- RAW DATA:
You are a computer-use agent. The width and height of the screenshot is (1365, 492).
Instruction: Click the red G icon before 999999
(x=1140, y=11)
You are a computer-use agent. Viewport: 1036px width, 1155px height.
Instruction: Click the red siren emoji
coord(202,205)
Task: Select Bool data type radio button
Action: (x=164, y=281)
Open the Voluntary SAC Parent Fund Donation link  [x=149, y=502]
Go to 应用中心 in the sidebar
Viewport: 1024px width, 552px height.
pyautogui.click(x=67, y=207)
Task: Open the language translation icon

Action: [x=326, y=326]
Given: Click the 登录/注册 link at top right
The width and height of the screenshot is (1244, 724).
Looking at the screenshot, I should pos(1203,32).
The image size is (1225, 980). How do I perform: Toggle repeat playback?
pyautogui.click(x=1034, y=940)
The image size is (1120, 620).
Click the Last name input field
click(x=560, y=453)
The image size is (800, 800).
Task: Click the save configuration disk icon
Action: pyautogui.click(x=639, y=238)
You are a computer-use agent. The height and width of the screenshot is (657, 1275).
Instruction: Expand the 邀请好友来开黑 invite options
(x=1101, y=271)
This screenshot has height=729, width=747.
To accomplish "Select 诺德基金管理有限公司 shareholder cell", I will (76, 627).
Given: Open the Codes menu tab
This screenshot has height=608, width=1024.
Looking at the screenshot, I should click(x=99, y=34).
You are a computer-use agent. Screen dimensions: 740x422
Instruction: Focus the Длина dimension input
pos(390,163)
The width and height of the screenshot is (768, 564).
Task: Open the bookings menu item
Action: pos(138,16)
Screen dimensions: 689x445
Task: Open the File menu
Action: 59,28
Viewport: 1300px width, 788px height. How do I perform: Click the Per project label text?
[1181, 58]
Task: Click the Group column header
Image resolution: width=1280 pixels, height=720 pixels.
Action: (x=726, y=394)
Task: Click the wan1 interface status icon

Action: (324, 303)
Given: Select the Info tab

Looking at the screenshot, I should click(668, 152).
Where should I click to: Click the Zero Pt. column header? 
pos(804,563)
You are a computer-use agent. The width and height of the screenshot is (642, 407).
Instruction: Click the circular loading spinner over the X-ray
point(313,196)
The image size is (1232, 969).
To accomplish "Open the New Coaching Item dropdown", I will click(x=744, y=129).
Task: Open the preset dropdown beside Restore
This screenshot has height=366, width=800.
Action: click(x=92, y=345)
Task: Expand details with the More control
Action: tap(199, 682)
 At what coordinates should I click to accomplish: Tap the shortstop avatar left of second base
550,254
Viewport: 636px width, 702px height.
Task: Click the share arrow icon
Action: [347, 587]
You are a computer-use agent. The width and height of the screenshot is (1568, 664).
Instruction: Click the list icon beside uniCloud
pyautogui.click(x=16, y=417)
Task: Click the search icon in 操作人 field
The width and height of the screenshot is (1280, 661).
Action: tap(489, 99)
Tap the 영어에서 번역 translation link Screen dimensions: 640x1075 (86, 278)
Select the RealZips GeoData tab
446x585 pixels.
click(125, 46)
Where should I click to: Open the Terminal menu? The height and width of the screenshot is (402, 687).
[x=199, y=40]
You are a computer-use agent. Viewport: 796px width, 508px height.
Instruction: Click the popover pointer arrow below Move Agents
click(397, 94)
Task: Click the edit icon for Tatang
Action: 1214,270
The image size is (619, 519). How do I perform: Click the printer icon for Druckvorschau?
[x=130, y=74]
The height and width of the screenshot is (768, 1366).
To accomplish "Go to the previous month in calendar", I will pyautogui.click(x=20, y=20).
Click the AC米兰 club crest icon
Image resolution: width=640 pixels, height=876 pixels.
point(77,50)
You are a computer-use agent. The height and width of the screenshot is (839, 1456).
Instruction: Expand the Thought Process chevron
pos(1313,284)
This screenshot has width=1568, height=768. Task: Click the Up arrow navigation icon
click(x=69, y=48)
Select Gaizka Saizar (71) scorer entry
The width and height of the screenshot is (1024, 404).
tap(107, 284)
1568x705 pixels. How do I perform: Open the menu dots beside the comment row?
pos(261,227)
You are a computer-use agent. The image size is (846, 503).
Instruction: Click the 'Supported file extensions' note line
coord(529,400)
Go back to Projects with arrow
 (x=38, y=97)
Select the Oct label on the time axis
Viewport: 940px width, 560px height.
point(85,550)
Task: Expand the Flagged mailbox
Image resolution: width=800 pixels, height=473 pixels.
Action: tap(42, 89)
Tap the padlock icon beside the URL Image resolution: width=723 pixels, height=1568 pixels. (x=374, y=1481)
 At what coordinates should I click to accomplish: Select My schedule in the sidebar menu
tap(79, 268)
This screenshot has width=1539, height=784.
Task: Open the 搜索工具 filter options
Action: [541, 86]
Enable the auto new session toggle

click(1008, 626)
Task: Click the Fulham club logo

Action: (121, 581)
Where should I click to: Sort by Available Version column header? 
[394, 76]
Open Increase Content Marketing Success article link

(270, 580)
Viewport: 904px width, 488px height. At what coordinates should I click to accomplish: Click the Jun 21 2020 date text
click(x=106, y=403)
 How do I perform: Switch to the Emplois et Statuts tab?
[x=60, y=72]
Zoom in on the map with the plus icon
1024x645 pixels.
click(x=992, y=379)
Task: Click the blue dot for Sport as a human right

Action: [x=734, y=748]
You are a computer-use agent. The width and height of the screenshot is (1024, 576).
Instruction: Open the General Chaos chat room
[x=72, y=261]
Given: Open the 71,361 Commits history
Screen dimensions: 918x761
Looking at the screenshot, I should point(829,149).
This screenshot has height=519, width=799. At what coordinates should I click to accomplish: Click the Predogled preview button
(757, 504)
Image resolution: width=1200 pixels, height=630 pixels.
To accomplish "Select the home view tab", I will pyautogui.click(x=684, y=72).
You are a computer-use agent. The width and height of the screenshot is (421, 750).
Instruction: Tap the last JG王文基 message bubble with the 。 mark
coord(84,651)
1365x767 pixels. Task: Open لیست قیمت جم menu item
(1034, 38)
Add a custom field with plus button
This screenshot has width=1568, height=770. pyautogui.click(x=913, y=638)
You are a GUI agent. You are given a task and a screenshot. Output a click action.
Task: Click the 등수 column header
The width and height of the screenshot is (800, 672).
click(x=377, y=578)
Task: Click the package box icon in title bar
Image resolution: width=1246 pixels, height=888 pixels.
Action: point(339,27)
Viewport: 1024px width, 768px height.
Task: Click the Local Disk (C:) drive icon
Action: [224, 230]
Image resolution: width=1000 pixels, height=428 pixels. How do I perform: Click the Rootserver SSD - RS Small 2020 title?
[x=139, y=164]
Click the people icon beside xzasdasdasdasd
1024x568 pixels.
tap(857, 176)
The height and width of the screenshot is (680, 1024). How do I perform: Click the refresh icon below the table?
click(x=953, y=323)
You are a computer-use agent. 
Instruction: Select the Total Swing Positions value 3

- PROBLEM TO SOLVE:
Copy down the entries exactly, leaving out no line.

- ANSWER SPACE:
You are a computer-use agent. The width and height of the screenshot is (1365, 492).
Instruction: Click the red G icon before 999999
(x=1140, y=11)
You are a computer-use agent. Viewport: 1036px width, 1155px height.
Instruction: Click the red siren emoji
coord(202,205)
Task: Select Bool data type radio button
Action: (x=164, y=281)
Open the Voluntary SAC Parent Fund Donation link  [x=149, y=502]
Go to 应用中心 in the sidebar
Viewport: 1024px width, 552px height.
pyautogui.click(x=67, y=207)
Task: Open the language translation icon

Action: [x=326, y=326]
Given: Click the 登录/注册 link at top right
The width and height of the screenshot is (1244, 724).
Looking at the screenshot, I should pos(1203,32).
The image size is (1225, 980). How do I perform: Toggle repeat playback?
pyautogui.click(x=1034, y=940)
The image size is (1120, 620).
Click the Last name input field
click(x=560, y=453)
The image size is (800, 800).
Task: Click the save configuration disk icon
Action: pyautogui.click(x=639, y=238)
You are a computer-use agent. The height and width of the screenshot is (657, 1275).
Instruction: Expand the 邀请好友来开黑 invite options
(x=1101, y=271)
This screenshot has height=729, width=747.
To accomplish "Select 诺德基金管理有限公司 shareholder cell", I will (76, 627).
Given: Open the Codes menu tab
This screenshot has height=608, width=1024.
Looking at the screenshot, I should click(x=99, y=34).
You are a computer-use agent. Screen dimensions: 740x422
Instruction: Focus the Длина dimension input
pos(390,163)
The width and height of the screenshot is (768, 564).
Task: Open the bookings menu item
Action: pos(138,16)
Screen dimensions: 689x445
Task: Open the File menu
Action: 59,28
Viewport: 1300px width, 788px height. How do I perform: Click the Per project label text?
[1181, 58]
Task: Click the Group column header
Image resolution: width=1280 pixels, height=720 pixels.
Action: (x=726, y=394)
Task: Click the wan1 interface status icon

Action: (324, 303)
Given: Select the Info tab

Looking at the screenshot, I should click(668, 152).
Where should I click to: Click the Zero Pt. column header? 
pos(804,563)
You are a computer-use agent. The width and height of the screenshot is (642, 407).
Instruction: Click the circular loading spinner over the X-ray
point(313,196)
The image size is (1232, 969).
To accomplish "Open the New Coaching Item dropdown", I will click(x=744, y=129).
Task: Open the preset dropdown beside Restore
This screenshot has height=366, width=800.
Action: click(x=92, y=345)
Task: Expand details with the More control
Action: tap(199, 682)
 At what coordinates should I click to accomplish: Tap the shortstop avatar left of second base
550,254
Viewport: 636px width, 702px height.
Task: Click the share arrow icon
Action: [347, 587]
You are a computer-use agent. The width and height of the screenshot is (1568, 664).
Instruction: Click the list icon beside uniCloud
pyautogui.click(x=16, y=417)
Task: Click the search icon in 操作人 field
The width and height of the screenshot is (1280, 661).
Action: tap(489, 99)
Tap the 영어에서 번역 translation link Screen dimensions: 640x1075 (86, 278)
Select the RealZips GeoData tab
446x585 pixels.
click(125, 46)
Where should I click to: Open the Terminal menu? The height and width of the screenshot is (402, 687).
[x=199, y=40]
You are a computer-use agent. Viewport: 796px width, 508px height.
Instruction: Click the popover pointer arrow below Move Agents
click(397, 94)
Task: Click the edit icon for Tatang
Action: 1214,270
The image size is (619, 519). How do I perform: Click the printer icon for Druckvorschau?
[x=130, y=74]
The height and width of the screenshot is (768, 1366).
To accomplish "Go to the previous month in calendar", I will pyautogui.click(x=20, y=20).
Click the AC米兰 club crest icon
Image resolution: width=640 pixels, height=876 pixels.
point(77,50)
You are a computer-use agent. The height and width of the screenshot is (839, 1456).
Instruction: Expand the Thought Process chevron
pos(1313,284)
This screenshot has width=1568, height=768. Task: Click the Up arrow navigation icon
click(x=69, y=48)
Select Gaizka Saizar (71) scorer entry
The width and height of the screenshot is (1024, 404).
tap(107, 284)
1568x705 pixels. How do I perform: Open the menu dots beside the comment row?
pos(261,227)
You are a computer-use agent. The image size is (846, 503).
Instruction: Click the 'Supported file extensions' note line
coord(529,400)
Go back to Projects with arrow
 (x=38, y=97)
Select the Oct label on the time axis
Viewport: 940px width, 560px height.
point(85,550)
Task: Expand the Flagged mailbox
Image resolution: width=800 pixels, height=473 pixels.
Action: tap(42, 89)
Tap the padlock icon beside the URL Image resolution: width=723 pixels, height=1568 pixels. (x=374, y=1481)
 At what coordinates should I click to accomplish: Select My schedule in the sidebar menu
tap(79, 268)
This screenshot has width=1539, height=784.
Task: Open the 搜索工具 filter options
Action: [541, 86]
Enable the auto new session toggle

click(1008, 626)
Task: Click the Fulham club logo

Action: (121, 581)
Where should I click to: Sort by Available Version column header? 
[394, 76]
Open Increase Content Marketing Success article link

(270, 580)
Viewport: 904px width, 488px height. At what coordinates should I click to accomplish: Click the Jun 21 2020 date text
click(x=106, y=403)
 How do I perform: Switch to the Emplois et Statuts tab?
[x=60, y=72]
Zoom in on the map with the plus icon
1024x645 pixels.
click(x=992, y=379)
Task: Click the blue dot for Sport as a human right

Action: [x=734, y=748]
You are a computer-use agent. The width and height of the screenshot is (1024, 576).
Instruction: Open the General Chaos chat room
[x=72, y=261]
Given: Open the 71,361 Commits history
Screen dimensions: 918x761
Looking at the screenshot, I should point(829,149).
This screenshot has height=519, width=799. At what coordinates should I click to accomplish: Click the Predogled preview button
(757, 504)
Image resolution: width=1200 pixels, height=630 pixels.
To accomplish "Select the home view tab", I will pyautogui.click(x=684, y=72).
You are a computer-use agent. The width and height of the screenshot is (421, 750).
Instruction: Tap the last JG王文基 message bubble with the 。 mark
coord(84,651)
1365x767 pixels. Task: Open لیست قیمت جم menu item
(1034, 38)
Add a custom field with plus button
This screenshot has width=1568, height=770. pyautogui.click(x=913, y=638)
You are a GUI agent. You are given a task and a screenshot. Output a click action.
Task: Click the 등수 column header
The width and height of the screenshot is (800, 672).
click(x=377, y=578)
Task: Click the package box icon in title bar
Image resolution: width=1246 pixels, height=888 pixels.
Action: point(339,27)
Viewport: 1024px width, 768px height.
Task: Click the Local Disk (C:) drive icon
Action: [224, 230]
Image resolution: width=1000 pixels, height=428 pixels. How do I perform: Click the Rootserver SSD - RS Small 2020 title?
[x=139, y=164]
Click the people icon beside xzasdasdasdasd
1024x568 pixels.
tap(857, 176)
The height and width of the screenshot is (680, 1024). How do I perform: Click the refresh icon below the table?
click(x=953, y=323)
You are a computer-use agent. 
Instruction: Select the Total Swing Positions value 3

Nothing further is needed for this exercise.